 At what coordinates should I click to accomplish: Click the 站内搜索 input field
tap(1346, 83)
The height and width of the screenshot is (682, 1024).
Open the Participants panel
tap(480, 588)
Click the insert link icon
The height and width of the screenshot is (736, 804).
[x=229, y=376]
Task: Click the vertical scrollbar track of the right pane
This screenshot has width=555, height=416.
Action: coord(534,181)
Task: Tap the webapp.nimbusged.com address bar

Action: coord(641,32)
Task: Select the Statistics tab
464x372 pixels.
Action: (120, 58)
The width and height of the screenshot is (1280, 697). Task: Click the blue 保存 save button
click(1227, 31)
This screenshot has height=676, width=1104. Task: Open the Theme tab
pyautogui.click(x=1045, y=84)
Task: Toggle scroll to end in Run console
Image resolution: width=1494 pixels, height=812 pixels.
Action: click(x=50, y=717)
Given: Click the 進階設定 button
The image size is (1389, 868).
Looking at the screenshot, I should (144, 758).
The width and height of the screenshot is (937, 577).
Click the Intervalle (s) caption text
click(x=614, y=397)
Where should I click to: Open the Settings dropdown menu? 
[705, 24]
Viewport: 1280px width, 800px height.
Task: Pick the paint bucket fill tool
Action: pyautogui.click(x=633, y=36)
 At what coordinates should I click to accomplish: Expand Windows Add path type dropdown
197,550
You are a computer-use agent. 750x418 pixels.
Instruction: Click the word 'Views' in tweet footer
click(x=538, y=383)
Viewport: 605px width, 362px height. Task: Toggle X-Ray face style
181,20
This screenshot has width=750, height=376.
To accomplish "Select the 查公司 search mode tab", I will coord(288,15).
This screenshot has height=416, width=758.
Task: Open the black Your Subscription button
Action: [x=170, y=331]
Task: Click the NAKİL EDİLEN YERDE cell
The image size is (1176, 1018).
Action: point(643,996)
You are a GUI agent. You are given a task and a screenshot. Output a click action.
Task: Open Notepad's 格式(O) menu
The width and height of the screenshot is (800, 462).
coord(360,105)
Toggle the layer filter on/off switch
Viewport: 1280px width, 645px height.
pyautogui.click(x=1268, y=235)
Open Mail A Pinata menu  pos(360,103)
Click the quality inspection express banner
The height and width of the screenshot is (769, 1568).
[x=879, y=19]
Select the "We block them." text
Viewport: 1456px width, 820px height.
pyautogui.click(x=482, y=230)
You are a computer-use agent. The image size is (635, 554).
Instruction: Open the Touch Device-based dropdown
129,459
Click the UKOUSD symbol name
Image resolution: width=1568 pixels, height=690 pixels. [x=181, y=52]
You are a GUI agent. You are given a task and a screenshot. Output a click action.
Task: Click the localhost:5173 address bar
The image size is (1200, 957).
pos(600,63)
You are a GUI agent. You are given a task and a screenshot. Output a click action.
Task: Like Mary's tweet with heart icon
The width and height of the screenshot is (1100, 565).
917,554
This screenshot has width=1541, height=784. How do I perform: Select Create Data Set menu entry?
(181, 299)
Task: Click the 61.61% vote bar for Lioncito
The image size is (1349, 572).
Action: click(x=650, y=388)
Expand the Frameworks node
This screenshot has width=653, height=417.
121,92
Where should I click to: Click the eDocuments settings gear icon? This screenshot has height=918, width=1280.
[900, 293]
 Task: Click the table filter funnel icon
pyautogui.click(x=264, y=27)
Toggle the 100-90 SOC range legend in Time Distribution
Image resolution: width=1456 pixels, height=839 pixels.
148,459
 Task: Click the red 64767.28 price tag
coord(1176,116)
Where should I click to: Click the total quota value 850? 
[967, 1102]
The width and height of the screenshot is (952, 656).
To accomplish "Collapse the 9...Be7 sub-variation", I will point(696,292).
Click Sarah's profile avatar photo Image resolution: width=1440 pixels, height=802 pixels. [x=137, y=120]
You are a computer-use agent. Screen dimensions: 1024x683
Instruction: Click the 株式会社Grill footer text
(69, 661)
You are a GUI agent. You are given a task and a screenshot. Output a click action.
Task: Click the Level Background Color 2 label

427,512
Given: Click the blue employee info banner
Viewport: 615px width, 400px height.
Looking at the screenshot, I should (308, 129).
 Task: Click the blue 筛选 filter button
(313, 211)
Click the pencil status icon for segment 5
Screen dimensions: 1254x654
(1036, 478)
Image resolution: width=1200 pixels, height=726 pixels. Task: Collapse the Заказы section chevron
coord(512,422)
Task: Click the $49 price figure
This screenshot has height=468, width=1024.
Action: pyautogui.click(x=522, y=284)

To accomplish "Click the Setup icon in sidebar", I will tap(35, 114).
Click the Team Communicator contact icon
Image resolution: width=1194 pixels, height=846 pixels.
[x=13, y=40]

Aim of the task: Please transcribe the listing in its entirety, exactly.

Exercise result:
 At what coordinates should I click to accomplish: Click the 站内搜索 input field
tap(1346, 83)
The height and width of the screenshot is (682, 1024).
Open the Participants panel
tap(480, 588)
Click the insert link icon
The height and width of the screenshot is (736, 804).
[x=229, y=376]
Task: Click the vertical scrollbar track of the right pane
This screenshot has width=555, height=416.
Action: coord(534,181)
Task: Tap the webapp.nimbusged.com address bar

Action: coord(641,32)
Task: Select the Statistics tab
464x372 pixels.
Action: (120, 58)
The width and height of the screenshot is (1280, 697). Task: Click the blue 保存 save button
click(1227, 31)
This screenshot has height=676, width=1104. Task: Open the Theme tab
pyautogui.click(x=1045, y=84)
Task: Toggle scroll to end in Run console
Image resolution: width=1494 pixels, height=812 pixels.
Action: click(x=50, y=717)
Given: Click the 進階設定 button
The image size is (1389, 868).
Looking at the screenshot, I should (144, 758).
The width and height of the screenshot is (937, 577).
Click the Intervalle (s) caption text
click(x=614, y=397)
Where should I click to: Open the Settings dropdown menu? 
[705, 24]
Viewport: 1280px width, 800px height.
Task: Pick the paint bucket fill tool
Action: pyautogui.click(x=633, y=36)
 At what coordinates should I click to accomplish: Expand Windows Add path type dropdown
197,550
You are a computer-use agent. 750x418 pixels.
Instruction: Click the word 'Views' in tweet footer
click(x=538, y=383)
Viewport: 605px width, 362px height. Task: Toggle X-Ray face style
181,20
This screenshot has width=750, height=376.
To accomplish "Select the 查公司 search mode tab", I will coord(288,15).
This screenshot has height=416, width=758.
Task: Open the black Your Subscription button
Action: [x=170, y=331]
Task: Click the NAKİL EDİLEN YERDE cell
The image size is (1176, 1018).
Action: point(643,996)
You are a GUI agent. You are given a task and a screenshot. Output a click action.
Task: Open Notepad's 格式(O) menu
The width and height of the screenshot is (800, 462).
coord(360,105)
Toggle the layer filter on/off switch
Viewport: 1280px width, 645px height.
pyautogui.click(x=1268, y=235)
Open Mail A Pinata menu  pos(360,103)
Click the quality inspection express banner
The height and width of the screenshot is (769, 1568).
[x=879, y=19]
Select the "We block them." text
Viewport: 1456px width, 820px height.
pyautogui.click(x=482, y=230)
You are a computer-use agent. The image size is (635, 554).
Instruction: Open the Touch Device-based dropdown
129,459
Click the UKOUSD symbol name
Image resolution: width=1568 pixels, height=690 pixels. [x=181, y=52]
You are a GUI agent. You are given a task and a screenshot. Output a click action.
Task: Click the localhost:5173 address bar
The image size is (1200, 957).
pos(600,63)
You are a GUI agent. You are given a task and a screenshot. Output a click action.
Task: Like Mary's tweet with heart icon
The width and height of the screenshot is (1100, 565).
917,554
This screenshot has width=1541, height=784. How do I perform: Select Create Data Set menu entry?
(181, 299)
Task: Click the 61.61% vote bar for Lioncito
The image size is (1349, 572).
Action: click(x=650, y=388)
Expand the Frameworks node
This screenshot has width=653, height=417.
121,92
Where should I click to: Click the eDocuments settings gear icon? This screenshot has height=918, width=1280.
[900, 293]
 Task: Click the table filter funnel icon
pyautogui.click(x=264, y=27)
Toggle the 100-90 SOC range legend in Time Distribution
Image resolution: width=1456 pixels, height=839 pixels.
148,459
 Task: Click the red 64767.28 price tag
coord(1176,116)
Where should I click to: Click the total quota value 850? 
[967, 1102]
The width and height of the screenshot is (952, 656).
To accomplish "Collapse the 9...Be7 sub-variation", I will point(696,292).
Click Sarah's profile avatar photo Image resolution: width=1440 pixels, height=802 pixels. [x=137, y=120]
You are a computer-use agent. Screen dimensions: 1024x683
Instruction: Click the 株式会社Grill footer text
(69, 661)
You are a GUI agent. You are given a task and a screenshot. Output a click action.
Task: Click the Level Background Color 2 label

427,512
Given: Click the blue employee info banner
Viewport: 615px width, 400px height.
Looking at the screenshot, I should (308, 129).
 Task: Click the blue 筛选 filter button
(313, 211)
Click the pencil status icon for segment 5
Screen dimensions: 1254x654
(1036, 478)
Image resolution: width=1200 pixels, height=726 pixels. Task: Collapse the Заказы section chevron
coord(512,422)
Task: Click the $49 price figure
This screenshot has height=468, width=1024.
Action: pyautogui.click(x=522, y=284)

To accomplish "Click the Setup icon in sidebar", I will tap(35, 114).
Click the Team Communicator contact icon
Image resolution: width=1194 pixels, height=846 pixels.
[x=13, y=40]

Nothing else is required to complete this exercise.